### INSTRUCTIONS FOR THE TASK:
Transcribe the listing below only from the line with "Rodzina i wychowanie dzieci (275, 2348)" up to and including the line with "NBC (301, 990)".

### LISTED RECORDS:
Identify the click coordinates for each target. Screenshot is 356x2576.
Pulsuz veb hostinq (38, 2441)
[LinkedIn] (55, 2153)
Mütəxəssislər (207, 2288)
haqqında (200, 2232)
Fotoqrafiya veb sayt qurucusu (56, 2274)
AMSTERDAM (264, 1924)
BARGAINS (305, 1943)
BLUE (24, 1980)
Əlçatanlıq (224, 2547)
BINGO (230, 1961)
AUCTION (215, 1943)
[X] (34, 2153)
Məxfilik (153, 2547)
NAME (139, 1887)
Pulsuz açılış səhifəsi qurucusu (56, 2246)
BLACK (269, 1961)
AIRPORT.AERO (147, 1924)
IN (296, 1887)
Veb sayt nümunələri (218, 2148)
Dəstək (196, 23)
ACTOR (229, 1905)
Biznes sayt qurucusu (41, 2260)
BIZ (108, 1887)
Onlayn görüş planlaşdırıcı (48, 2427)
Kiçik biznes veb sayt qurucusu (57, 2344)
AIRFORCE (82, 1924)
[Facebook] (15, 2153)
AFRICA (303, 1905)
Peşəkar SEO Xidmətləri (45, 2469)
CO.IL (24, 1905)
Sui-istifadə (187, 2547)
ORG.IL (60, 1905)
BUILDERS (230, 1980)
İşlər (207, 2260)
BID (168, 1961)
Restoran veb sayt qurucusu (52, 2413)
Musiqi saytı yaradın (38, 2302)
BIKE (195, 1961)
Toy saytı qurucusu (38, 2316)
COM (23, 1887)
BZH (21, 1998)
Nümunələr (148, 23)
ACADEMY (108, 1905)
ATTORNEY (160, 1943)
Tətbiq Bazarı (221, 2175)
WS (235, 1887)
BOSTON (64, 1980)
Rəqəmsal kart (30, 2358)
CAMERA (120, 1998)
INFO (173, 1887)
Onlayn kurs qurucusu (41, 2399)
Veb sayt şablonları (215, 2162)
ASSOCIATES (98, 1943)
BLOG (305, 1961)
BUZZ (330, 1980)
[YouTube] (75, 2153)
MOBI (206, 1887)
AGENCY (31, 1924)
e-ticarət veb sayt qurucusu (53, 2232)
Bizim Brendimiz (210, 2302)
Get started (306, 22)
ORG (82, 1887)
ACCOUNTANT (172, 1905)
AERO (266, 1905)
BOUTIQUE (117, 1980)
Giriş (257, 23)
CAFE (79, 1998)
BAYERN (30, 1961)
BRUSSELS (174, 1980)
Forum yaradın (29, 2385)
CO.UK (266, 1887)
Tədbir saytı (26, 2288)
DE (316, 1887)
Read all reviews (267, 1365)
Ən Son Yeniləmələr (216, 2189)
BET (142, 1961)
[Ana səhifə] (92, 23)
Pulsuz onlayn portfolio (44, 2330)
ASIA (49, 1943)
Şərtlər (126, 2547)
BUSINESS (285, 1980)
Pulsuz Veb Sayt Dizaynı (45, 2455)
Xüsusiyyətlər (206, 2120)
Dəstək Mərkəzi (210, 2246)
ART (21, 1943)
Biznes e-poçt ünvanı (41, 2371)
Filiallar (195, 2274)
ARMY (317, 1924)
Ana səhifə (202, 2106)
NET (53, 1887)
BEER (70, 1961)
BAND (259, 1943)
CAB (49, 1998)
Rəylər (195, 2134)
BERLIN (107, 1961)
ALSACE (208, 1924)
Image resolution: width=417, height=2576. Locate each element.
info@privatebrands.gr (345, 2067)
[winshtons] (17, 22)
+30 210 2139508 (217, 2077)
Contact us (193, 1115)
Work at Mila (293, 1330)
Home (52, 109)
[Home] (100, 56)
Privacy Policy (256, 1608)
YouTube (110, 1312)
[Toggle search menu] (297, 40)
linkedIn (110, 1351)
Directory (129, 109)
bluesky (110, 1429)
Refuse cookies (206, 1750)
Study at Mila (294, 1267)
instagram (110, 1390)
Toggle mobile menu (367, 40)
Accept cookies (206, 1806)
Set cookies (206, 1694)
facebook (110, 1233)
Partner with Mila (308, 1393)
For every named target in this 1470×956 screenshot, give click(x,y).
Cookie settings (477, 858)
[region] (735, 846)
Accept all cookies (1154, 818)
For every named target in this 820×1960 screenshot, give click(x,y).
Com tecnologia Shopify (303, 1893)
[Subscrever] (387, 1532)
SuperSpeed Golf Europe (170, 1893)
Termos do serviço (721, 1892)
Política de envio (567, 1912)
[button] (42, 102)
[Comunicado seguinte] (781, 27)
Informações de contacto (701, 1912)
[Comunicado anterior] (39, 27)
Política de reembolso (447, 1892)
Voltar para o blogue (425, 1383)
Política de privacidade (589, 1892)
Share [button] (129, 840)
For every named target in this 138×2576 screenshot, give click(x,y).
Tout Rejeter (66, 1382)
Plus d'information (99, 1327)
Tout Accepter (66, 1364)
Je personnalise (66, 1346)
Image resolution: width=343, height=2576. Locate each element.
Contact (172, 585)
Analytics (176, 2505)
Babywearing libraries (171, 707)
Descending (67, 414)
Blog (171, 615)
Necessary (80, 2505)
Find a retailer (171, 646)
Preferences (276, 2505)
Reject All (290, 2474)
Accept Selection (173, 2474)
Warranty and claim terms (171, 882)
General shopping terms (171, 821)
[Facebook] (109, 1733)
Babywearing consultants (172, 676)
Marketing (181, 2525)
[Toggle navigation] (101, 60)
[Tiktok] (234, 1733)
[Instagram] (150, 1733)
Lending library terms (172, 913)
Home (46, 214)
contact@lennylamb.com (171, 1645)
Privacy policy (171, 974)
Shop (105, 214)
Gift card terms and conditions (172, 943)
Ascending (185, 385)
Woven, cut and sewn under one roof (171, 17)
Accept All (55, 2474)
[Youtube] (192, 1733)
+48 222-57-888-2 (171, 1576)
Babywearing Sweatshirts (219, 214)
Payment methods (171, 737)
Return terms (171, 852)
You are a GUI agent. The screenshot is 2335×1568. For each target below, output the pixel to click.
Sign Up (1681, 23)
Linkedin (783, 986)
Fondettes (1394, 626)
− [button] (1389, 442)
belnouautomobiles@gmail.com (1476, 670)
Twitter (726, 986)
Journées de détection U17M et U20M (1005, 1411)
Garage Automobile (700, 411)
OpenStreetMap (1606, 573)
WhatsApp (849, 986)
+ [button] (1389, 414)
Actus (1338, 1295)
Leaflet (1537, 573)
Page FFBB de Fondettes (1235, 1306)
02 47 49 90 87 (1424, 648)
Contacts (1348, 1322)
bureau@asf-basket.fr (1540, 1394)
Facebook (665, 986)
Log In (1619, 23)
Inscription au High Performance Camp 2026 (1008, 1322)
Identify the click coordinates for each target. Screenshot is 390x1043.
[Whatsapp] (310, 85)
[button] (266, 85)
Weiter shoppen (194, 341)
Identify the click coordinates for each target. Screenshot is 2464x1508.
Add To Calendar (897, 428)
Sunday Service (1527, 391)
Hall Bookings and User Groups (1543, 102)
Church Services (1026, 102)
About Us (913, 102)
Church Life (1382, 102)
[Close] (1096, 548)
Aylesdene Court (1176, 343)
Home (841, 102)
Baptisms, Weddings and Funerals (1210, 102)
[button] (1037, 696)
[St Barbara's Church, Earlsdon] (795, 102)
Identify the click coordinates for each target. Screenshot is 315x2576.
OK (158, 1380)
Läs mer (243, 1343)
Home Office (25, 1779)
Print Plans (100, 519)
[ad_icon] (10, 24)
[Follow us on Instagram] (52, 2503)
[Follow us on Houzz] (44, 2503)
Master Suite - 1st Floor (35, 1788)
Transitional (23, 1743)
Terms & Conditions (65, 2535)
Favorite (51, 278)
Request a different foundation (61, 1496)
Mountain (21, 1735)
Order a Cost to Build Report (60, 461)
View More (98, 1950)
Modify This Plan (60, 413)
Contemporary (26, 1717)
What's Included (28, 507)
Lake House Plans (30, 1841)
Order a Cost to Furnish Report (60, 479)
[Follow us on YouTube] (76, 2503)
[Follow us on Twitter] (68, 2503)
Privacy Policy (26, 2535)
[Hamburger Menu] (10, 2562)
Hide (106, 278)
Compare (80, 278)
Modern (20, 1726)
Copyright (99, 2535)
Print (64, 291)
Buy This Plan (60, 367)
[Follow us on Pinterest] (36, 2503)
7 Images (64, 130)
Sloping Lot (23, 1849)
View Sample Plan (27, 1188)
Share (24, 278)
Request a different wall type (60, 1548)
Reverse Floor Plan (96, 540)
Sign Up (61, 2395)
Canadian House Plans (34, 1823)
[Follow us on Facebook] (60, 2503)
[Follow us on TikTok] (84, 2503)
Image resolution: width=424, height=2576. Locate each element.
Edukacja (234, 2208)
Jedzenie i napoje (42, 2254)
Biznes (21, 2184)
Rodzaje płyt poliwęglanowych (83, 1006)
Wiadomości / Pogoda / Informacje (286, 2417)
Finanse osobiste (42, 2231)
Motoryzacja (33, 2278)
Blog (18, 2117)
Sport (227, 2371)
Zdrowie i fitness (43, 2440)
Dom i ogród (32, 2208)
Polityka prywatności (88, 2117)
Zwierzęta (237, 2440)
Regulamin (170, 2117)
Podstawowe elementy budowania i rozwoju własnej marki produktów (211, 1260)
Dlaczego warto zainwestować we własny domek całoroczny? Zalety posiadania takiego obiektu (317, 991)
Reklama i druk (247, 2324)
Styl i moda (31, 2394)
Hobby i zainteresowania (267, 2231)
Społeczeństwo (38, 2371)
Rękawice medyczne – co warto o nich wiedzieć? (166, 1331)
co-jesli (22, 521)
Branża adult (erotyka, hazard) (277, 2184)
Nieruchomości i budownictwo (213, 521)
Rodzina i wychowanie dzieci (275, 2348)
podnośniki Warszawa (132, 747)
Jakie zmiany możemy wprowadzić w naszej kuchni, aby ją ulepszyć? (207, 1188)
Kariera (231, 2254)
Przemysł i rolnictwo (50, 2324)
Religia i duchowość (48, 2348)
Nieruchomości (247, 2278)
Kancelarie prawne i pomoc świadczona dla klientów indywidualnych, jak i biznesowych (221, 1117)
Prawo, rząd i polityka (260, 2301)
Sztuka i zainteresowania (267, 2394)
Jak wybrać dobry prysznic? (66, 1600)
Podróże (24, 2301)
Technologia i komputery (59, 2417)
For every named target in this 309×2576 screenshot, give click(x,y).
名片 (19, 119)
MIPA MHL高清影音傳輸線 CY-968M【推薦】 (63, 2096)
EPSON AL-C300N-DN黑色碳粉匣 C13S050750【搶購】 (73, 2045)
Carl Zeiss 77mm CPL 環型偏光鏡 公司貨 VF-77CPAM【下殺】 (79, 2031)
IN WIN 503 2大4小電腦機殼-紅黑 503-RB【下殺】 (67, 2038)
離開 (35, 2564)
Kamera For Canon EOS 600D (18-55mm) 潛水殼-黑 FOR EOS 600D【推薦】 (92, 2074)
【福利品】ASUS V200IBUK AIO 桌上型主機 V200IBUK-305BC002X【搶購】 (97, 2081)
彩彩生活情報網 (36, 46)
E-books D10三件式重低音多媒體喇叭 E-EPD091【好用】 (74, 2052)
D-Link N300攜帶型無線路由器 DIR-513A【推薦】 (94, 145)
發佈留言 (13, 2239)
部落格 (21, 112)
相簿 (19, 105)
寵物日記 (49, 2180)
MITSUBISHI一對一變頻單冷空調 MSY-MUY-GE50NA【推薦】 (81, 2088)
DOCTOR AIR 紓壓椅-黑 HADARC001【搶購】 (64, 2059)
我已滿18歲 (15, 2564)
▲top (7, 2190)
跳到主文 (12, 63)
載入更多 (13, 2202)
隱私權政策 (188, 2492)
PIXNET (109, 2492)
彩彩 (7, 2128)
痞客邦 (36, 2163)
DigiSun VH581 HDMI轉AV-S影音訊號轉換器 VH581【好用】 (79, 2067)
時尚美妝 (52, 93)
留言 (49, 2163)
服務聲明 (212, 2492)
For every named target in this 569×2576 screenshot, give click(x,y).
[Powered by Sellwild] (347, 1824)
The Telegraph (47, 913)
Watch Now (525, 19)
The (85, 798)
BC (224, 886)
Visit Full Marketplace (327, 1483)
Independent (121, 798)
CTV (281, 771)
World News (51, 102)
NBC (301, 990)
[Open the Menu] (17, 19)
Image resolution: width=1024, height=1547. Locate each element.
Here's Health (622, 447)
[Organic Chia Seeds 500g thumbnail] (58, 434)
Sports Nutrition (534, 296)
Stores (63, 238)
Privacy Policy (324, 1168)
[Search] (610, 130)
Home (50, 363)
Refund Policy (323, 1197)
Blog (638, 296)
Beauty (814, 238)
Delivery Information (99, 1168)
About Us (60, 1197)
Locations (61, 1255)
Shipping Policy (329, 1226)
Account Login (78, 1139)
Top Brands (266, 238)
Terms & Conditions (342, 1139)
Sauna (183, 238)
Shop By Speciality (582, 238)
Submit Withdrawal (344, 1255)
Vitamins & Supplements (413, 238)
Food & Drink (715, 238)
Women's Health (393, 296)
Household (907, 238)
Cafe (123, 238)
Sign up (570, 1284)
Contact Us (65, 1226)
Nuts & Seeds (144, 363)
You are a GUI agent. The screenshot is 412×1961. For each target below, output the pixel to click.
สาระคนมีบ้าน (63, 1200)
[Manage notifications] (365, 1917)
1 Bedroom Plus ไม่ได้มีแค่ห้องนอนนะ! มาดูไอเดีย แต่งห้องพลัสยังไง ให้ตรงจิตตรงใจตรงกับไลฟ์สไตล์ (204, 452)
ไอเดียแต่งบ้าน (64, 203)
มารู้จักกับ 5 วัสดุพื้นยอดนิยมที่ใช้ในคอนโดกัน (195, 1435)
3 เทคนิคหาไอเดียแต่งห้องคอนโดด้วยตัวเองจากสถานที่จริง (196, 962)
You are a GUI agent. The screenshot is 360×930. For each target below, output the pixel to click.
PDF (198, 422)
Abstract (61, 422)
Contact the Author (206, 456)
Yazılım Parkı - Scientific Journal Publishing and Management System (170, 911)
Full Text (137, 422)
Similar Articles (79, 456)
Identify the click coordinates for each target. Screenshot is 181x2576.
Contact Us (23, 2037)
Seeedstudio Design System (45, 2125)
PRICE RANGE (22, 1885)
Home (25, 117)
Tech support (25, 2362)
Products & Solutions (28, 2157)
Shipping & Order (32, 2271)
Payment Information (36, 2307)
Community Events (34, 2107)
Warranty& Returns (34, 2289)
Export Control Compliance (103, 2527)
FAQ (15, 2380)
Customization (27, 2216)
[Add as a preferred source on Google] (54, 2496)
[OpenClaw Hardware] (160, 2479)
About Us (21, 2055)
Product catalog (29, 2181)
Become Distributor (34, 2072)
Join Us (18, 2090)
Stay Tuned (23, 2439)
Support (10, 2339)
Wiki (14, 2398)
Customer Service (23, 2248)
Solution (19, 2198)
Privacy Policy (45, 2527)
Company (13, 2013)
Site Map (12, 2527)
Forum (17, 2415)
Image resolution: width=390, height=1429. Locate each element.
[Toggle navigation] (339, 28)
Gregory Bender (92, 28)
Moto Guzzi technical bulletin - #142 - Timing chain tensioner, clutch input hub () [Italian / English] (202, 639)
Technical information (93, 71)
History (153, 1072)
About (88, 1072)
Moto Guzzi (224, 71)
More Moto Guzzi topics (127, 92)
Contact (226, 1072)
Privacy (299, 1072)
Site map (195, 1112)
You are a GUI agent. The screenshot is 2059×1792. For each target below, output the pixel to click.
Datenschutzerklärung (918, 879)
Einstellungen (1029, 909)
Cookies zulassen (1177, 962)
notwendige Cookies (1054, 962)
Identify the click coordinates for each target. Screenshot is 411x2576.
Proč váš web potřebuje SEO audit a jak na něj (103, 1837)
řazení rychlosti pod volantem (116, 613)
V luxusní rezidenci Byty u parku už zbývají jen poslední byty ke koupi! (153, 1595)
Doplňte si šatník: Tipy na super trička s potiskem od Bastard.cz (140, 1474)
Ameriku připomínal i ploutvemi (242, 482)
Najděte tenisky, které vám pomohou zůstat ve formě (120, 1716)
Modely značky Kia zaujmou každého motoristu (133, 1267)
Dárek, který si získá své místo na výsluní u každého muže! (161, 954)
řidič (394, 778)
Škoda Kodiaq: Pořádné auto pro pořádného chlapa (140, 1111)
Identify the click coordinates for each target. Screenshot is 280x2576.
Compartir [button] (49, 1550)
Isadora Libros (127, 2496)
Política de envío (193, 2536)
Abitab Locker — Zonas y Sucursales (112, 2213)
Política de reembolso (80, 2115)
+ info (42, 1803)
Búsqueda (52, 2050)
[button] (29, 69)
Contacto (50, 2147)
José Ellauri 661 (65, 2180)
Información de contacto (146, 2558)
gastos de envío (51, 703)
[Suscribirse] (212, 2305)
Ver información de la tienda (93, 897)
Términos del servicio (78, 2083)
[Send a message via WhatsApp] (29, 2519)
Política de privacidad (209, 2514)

### THE ANSWER:
Rodzina i wychowanie dzieci (275, 2348)
podnośniki Warszawa (132, 747)
Jakie zmiany możemy wprowadzić w naszej kuchni, aby ją ulepszyć? (207, 1188)
Kariera (231, 2254)
Przemysł i rolnictwo (50, 2324)
Religia i duchowość (48, 2348)
Nieruchomości (247, 2278)
Kancelarie prawne i pomoc świadczona dla klientów indywidualnych, jak i biznesowych (221, 1117)
Prawo, rząd i polityka (260, 2301)
Sztuka i zainteresowania (267, 2394)
Jak wybrać dobry prysznic? (66, 1600)
Podróże (24, 2301)
Technologia i komputery (59, 2417)
For every named target in this 309×2576 screenshot, give click(x,y).
名片 (19, 119)
MIPA MHL高清影音傳輸線 CY-968M【推薦】 (63, 2096)
EPSON AL-C300N-DN黑色碳粉匣 C13S050750【搶購】 (73, 2045)
Carl Zeiss 77mm CPL 環型偏光鏡 公司貨 VF-77CPAM【下殺】 (79, 2031)
IN WIN 503 2大4小電腦機殼-紅黑 503-RB【下殺】 (67, 2038)
離開 (35, 2564)
Kamera For Canon EOS 600D (18-55mm) 潛水殼-黑 FOR EOS 600D【推薦】 (92, 2074)
【福利品】ASUS V200IBUK AIO 桌上型主機 V200IBUK-305BC002X【搶購】 (97, 2081)
彩彩生活情報網 (36, 46)
E-books D10三件式重低音多媒體喇叭 E-EPD091【好用】 (74, 2052)
D-Link N300攜帶型無線路由器 DIR-513A【推薦】 (94, 145)
發佈留言 (13, 2239)
部落格 (21, 112)
相簿 (19, 105)
寵物日記 (49, 2180)
MITSUBISHI一對一變頻單冷空調 MSY-MUY-GE50NA【推薦】 (81, 2088)
DOCTOR AIR 紓壓椅-黑 HADARC001【搶購】 (64, 2059)
我已滿18歲 (15, 2564)
▲top (7, 2190)
跳到主文 (12, 63)
載入更多 (13, 2202)
隱私權政策 (188, 2492)
PIXNET (109, 2492)
彩彩 (7, 2128)
痞客邦 (36, 2163)
DigiSun VH581 HDMI轉AV-S影音訊號轉換器 VH581【好用】 (79, 2067)
時尚美妝 (52, 93)
留言 (49, 2163)
服務聲明 (212, 2492)
For every named target in this 569×2576 screenshot, give click(x,y).
[Powered by Sellwild] (347, 1824)
The Telegraph (47, 913)
Watch Now (525, 19)
The (85, 798)
BC (224, 886)
Visit Full Marketplace (327, 1483)
Independent (121, 798)
CTV (281, 771)
World News (51, 102)
NBC (301, 990)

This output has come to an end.